Seize ans après les faits, un double meurtre commis à Linköping, en Suède, a été résolu grâce à la généalogie génétique. Cette technique, qui combine l'analyse de l'ADN avec des bases de données généalogiques, a permis d'identifier l'auteur présumé, un homme de 37 ans arrêté fin 2020.
Un crime resté impuni pendant seize ans
Le 19 octobre 2004, Anna-Lena Svensson, 56 ans, et son fils de 8 ans, Mohammad, sont sauvagement assassinés dans leur appartement du centre de Linköping. Les enquêteurs découvrent sur les lieux un ADN inconnu, mais sans correspondance dans les fichiers nationaux. Malgré de nombreux témoignages et suspects, l'affaire reste un mystère pendant plus d'une décennie.
L'essor de la généalogie génétique
En 2019, la police suédoise se tourne vers une méthode innovante : la généalogie génétique. Cette technique, popularisée aux États-Unis pour résoudre des affaires classées, consiste à comparer l'ADN de la scène de crime avec des bases de données généalogiques publiques. En remontant les arbres généalogiques, les enquêteurs identifient des parents éloignés du suspect, puis convergent vers la personne recherchée.
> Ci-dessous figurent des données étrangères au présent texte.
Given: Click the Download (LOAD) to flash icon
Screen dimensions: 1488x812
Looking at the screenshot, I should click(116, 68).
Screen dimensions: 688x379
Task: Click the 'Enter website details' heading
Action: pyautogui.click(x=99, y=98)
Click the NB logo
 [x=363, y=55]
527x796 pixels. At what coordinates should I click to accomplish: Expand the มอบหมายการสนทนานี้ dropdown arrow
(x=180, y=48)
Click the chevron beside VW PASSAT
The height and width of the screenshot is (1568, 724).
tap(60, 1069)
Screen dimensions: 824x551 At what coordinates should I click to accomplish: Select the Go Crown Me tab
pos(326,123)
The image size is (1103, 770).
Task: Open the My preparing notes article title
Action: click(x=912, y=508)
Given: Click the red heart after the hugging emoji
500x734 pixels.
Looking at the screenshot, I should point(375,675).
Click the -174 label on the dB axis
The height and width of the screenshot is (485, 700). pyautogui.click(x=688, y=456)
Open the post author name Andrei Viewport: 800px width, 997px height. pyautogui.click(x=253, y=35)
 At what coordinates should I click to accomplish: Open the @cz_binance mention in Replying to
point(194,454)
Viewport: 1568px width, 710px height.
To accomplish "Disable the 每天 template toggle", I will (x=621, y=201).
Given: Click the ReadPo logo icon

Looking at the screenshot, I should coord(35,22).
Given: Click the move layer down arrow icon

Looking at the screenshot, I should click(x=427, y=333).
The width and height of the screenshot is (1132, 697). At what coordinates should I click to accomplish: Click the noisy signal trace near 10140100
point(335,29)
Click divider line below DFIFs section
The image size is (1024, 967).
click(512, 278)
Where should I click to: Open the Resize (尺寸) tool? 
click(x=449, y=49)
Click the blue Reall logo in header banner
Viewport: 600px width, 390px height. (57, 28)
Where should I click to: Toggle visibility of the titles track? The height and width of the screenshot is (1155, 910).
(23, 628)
Les analyses sont confiées à un laboratoire américain spécialisé. Les résultats pointent vers un homme résidant à quelques centaines de mètres du lieu du crime. Interpellé en décembre 2020, il est inculpé pour meurtres. Les tests ADN confirment la correspondance.
Une avancée majeure pour la police suédoise
Cette résolution marque un tournant pour la Suède, qui devient l'un des premiers pays européens à utiliser avec succès la généalogie génétique dans une affaire criminelle. La police espère désormais appliquer cette méthode à d'autres dossiers non résolus, tout en encadrant son usage pour respecter la vie privée.
L'affaire de Linköping rappelle que le progrès scientifique peut parfois offrir une seconde chance à la justice, même après des années d'impuissance.